2x2x2: (8.85), 17.74, 17.33, (24.47), 14.46 = *16.51 avg.*
Comment: I don't practice 2x2, but thought I'd try an average. First solve was easy first layer and PLL skip.

3x3x3: (29.25), (40.93), 30.09, 36.01, 34.67 = *33.59 avg.*
Comment: I seem to be stuck in the 30-35 sec. range.

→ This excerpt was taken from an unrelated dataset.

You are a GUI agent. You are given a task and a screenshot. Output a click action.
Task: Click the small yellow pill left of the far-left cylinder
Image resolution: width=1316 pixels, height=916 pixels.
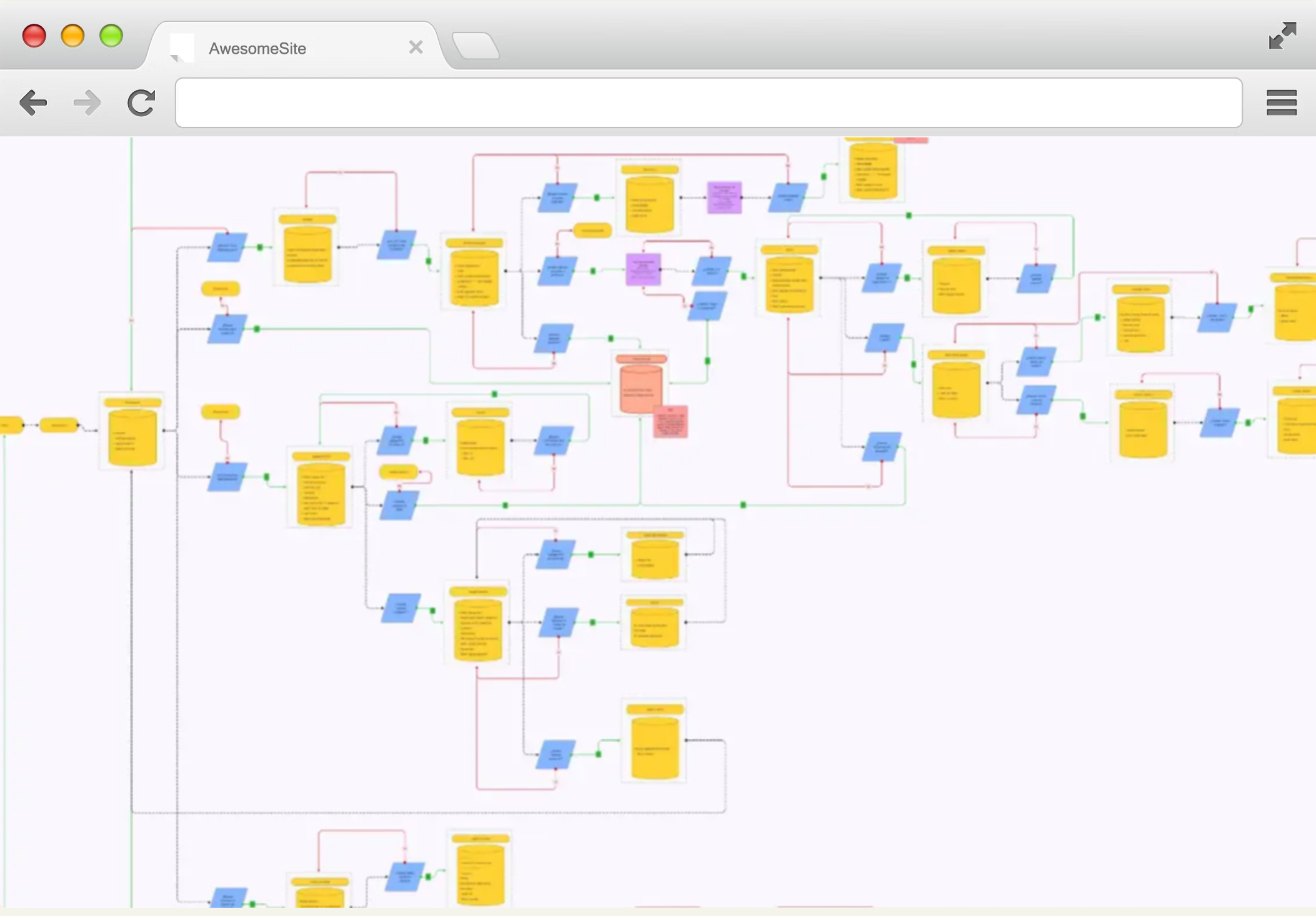[58, 426]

I'll get past it soon.

Magic: 1.51, (1.72), 1.51, (1.42), 1.48 = *1.50 avg.*
Comment: O.K. average.


----------



## ConnorCuber (Dec 24, 2008)

2:
Average: 4.24
Standard Deviation: 0.50
Best Time: 3.53
Worst Time: 5.26
Individual Times:
1.	(5.26)
2.	3.88
3.	(3.53)
4.	4.95
5.	3.89

3:

Statistics for 12-23-2008 18:24:20

Average: 17.11
Standard Deviation: 0.57
Best Time: 15.64
Worst Time: 18.45
Individual Times:
1.	(18.45)
2.	17.03	
3.	17.84	
4.	16.45	
5.	(15.64)


Pyra: 


Average: 9.32
Standard Deviation: 1.77
Best Time: 7.05
Worst Time: 12.81
Individual Times:
1.	7.44
2.	(7.05)
3.	(12.81)
4.	8.83
5.	11.70


----------



## Rubixcubematt (Dec 24, 2008)

3: (21.02), 17.77, 15.88, 20.0, (15.53)=17.89 av
alright.
4:1:40.50, 1:52.22, 1:41.78, (1:36.53), (2:07.13)=1:45.50 average
needa start practicing.
2-4:
3OH:
3BLD:


----------



## MTGjumper (Dec 24, 2008)

3x3: 15.45, 14.58, 16.17, (16.88), (14.16) = 15.46
Comment: So-so. I haven't warmed up and my cube was a bit stiff.

2x2: (04.06), 05.36, (05.42), 05.25, 04.67 = 5.09
Comment: Good  It turns out my old cube is better than my new one, as it's too loose at the moment.

4x4:

5x5: (if Santa brings one)

3x3 OH:

Square-1: (1:10.88 P), 45.17, 59.42, 42.64, (38.63) = 49.08
Comment: Awesome!  Less than a week doing this, and I'm sub-50. I need to learn me some better algs though.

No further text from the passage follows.